La propuesta fue planteada por el mandatario bolivarense tras el pronunciamiento del presidente Abelardo de la Espriella, quien alertó sobre las dimensiones del robo de combustibles y crudo en el país y pidió una respuesta contundente de las autoridades para desarticular la cadena criminal asociada a este delito.
“Expida un decreto, presidente, que toda la gasolina que sea incautada se le entregue a los gobernadores del país y así usarla para maquinaria amarilla en trabajos de prevención del riesgo de desastres”, planteó Arana a través de su cuenta en la red social X.
Expida un decreto presidente que todo la gasolina que sea incautada se le entregue a los gobernadores del país y así usarla para maquinaria amarilla en trabajos de prevención del riesgo de desastres.

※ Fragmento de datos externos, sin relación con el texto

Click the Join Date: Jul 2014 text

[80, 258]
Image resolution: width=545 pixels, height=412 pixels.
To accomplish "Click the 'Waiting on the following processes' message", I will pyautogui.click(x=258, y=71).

— Yamilito Arana (@YamilHAranaP) August 24, 2026
Hoy todo lo que decomisan se lo remiten a los inspectores municipales y… https://t.co/oN6L6wgfek
El gobernador de Bolívar señaló que actualmente los combustibles decomisados son remitidos a los inspectores municipales, quienes pueden enfrentar dificultades para retenerlos, almacenarlos y garantizar una destinación efectiva y segura.
“Hoy todo lo que decomisan se lo remiten a los inspectores municipales y estos difícilmente pueden retenerlo o almacenarlo”, manifestó el mandatario.
Ante esta situación, Arana planteó que el Estado evalúe un mecanismo que permita aprovechar estos combustibles, una vez cumplidos los procedimientos legales correspondientes, para fortalecer la capacidad operativa de los departamentos y municipios frente a situaciones de emergencia.

La iniciativa busca que los resultados de las operaciones contra el robo de gasolina y otros hidrocarburos también puedan traducirse en herramientas para proteger a las comunidades.
De acuerdo con la propuesta, los combustibles incautados podrían ser asignados, bajo los controles y condiciones que establezca el Gobierno nacional, a las gobernaciones para abastecer maquinaria amarilla destinada a obras de prevención, mitigación y atención del riesgo de desastres.

Esta maquinaria cumple labores fundamentales en los territorios, especialmente durante emergencias relacionadas con inundaciones, deslizamientos, afectaciones de vías y otras situaciones que requieren una respuesta inmediata.
La propuesta busca que lo que hoy es producto del delito pueda convertirse, bajo control del Estado, en una herramienta para proteger vidas, fortalecer la prevención y mejorar la respuesta de los territorios ante los desastres.